NYC condo boards suing gyms inside their building

Residents in a couple of New York City condos are finding that sharing their homes with commercial gyms is not such a good idea.

Nightclubs underneath, or beside residental condos also can make for sleepless nights and unwelcome disputes.

NYC condo board suing Equinox gym inside their building over loud music played at ‘ear splitting levels’
Daily News
By: Rex Brown

Printing House on Hudson S     Google

Noisy workouts at an Equinox gym have residents of a West Village condo building all worked up.

The condo board of the posh Printing House, on Hudson St. near Clarkson St., sued the gym inside their building, alleging music is played at “ear splitting levels.” The suit charges that bass is set at “full throttle,” causing apartments to shake and tremble.

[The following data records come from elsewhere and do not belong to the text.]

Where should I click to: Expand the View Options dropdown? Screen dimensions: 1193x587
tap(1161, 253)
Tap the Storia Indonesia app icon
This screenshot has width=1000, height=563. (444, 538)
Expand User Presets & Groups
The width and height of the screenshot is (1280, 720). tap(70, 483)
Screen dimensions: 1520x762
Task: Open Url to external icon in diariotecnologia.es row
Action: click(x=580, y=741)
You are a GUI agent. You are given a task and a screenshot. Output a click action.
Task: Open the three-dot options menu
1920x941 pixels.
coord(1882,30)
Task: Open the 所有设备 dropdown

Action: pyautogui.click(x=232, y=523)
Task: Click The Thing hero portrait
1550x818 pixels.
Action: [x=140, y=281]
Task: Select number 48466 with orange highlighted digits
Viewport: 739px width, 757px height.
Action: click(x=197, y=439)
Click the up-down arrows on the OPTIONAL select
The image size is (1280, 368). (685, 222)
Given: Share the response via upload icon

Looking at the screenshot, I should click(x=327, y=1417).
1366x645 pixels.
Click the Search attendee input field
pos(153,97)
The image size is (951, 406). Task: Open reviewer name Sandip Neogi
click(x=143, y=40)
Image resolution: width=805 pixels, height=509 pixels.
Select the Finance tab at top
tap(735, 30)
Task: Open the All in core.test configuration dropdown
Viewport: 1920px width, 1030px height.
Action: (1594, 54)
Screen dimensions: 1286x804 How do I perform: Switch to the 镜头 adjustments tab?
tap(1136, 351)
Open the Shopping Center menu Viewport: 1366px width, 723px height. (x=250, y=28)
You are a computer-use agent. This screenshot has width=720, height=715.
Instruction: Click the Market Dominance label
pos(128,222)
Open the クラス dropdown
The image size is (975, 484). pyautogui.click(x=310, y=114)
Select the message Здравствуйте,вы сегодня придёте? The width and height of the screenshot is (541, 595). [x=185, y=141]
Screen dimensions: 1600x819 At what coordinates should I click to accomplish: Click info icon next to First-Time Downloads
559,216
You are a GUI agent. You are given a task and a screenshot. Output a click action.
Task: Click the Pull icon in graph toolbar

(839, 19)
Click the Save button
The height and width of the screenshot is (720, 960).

“Overly eager Equinox class instructors turn up their microphones to their highest volume levels and scream and yell their motivational encouragement,” the suit filed late Tuesday in Manhattan Supreme Court reads.

The gym signed a lease for the first, ninth and 10th floors of the building in 2010. Workouts take place on the first floor, a pool and showers occupy the upper floors.

In addition to the daily ruckus caused by dropped weights and intense exercise classes with names like “Ripped” and “Whipped,” the pool leaks into the eighth floor, causing mold, court papers charge. The gym even stole the building’s electricity between 2015 and 2016 by tampering with wiring, the suit charges.

A woman who lived on the eighth floor said she only had to deal with leaks in the hallway. But the resident, who declined to give her name, said she was well aware of her neighbors’ struggles.

“A guy went in there (to the gym) with his pajamas one morning and said, ‘I’m not leaving until you turn that down!’ He said it’s obscene in the mornings,” the woman recalled. She added that residents had tried to keep track of which instructors liked to crank the music the loudest.

“There’s quite a few that don’t care,” she said.

Regulars at the upscale chain of gyms with the slogan “It’s not fitness. It’s life,” rolled their eyes at the lawsuit.

“I would file a lawsuit against them about the quality of their music!” Jarrod Heth, 32, joked about the gym’s playlist. “Seems like there’s a lot of whiny people in this building. I don’t see how this place interrupts anybody’s living any more than this busy street ... I can’t imagine anyone living in this building and having a lot to complain about.”

Equinox disputed the suit’s claims, saying it bought the gym six years ago and put close to $10 million into upgrades, and structural and noise issues.

Jeff Weinhaus, the company’s president and chief development officer, said noise complaints have been “very limited.”


Upper East Side condo to sue Equinox gym over noisy weights, workouts
New York Daily News
By Victoria Bekiempis
27 March 2017,

An Equinox gym on E. 63rd St. near Lexington Ave. might soon be sweating over residents' complaints about noisy weights. (JEFF BACHNER FOR NEW YORK DAILY NEWS)

An Equinox gym in a tony Upper East Side condo building might soon be sweating over residents' complaints about noisy weights.

This Equinox outpost, located in the bottom three floors of the ritzy Barbizon 63 tower on E. 63rd St. and Lexington Ave., hasn't done anything to prevent sound from reaching all the way to the fifth floor, the building claimed Monday in a lawsuit.

"Equinox's customer members and trainers regularly and continuously bounce heavy medicine balls on the floors and walls of the gym, to drop or throw weights on the floor and slam weights on the machines," Barbizon's Manhattan Supreme Court lawsuit alleges.

"In addition, Equinox members and trainers regularly use the Stereo Equipment throughout the gym, particularly in the fitness studios, at very high volumes and playing music with heavy bass frequencies throughout the day, every day, generally from 6:00 a.m. until 10 p.m."

Residents of the stunning pre-war even commissioned a noise study, which determined that gym sounds could hit 68 decibels in a fourth-floor unit — dramatically more than the city's 10-decibel daytime limit, the suit maintains.

As for the weights, "the bangs are typically 10-15 or more decibels greater than the ambient level."

While residents of Barbizon 63 — where condos now sell from $1.6 to $15 million, according to its website — have complained, Equinox still hasn't turned down the volume, the civil suit charges.

Barbizon wants a judge to make Equinox quieter. They also want Equinox to post a $100,000 surely bond to ensure the gym keeps quiet, as well as unspecified monetary damages.

Barbizon's lawyer and Equinox did not respond to calls for comment.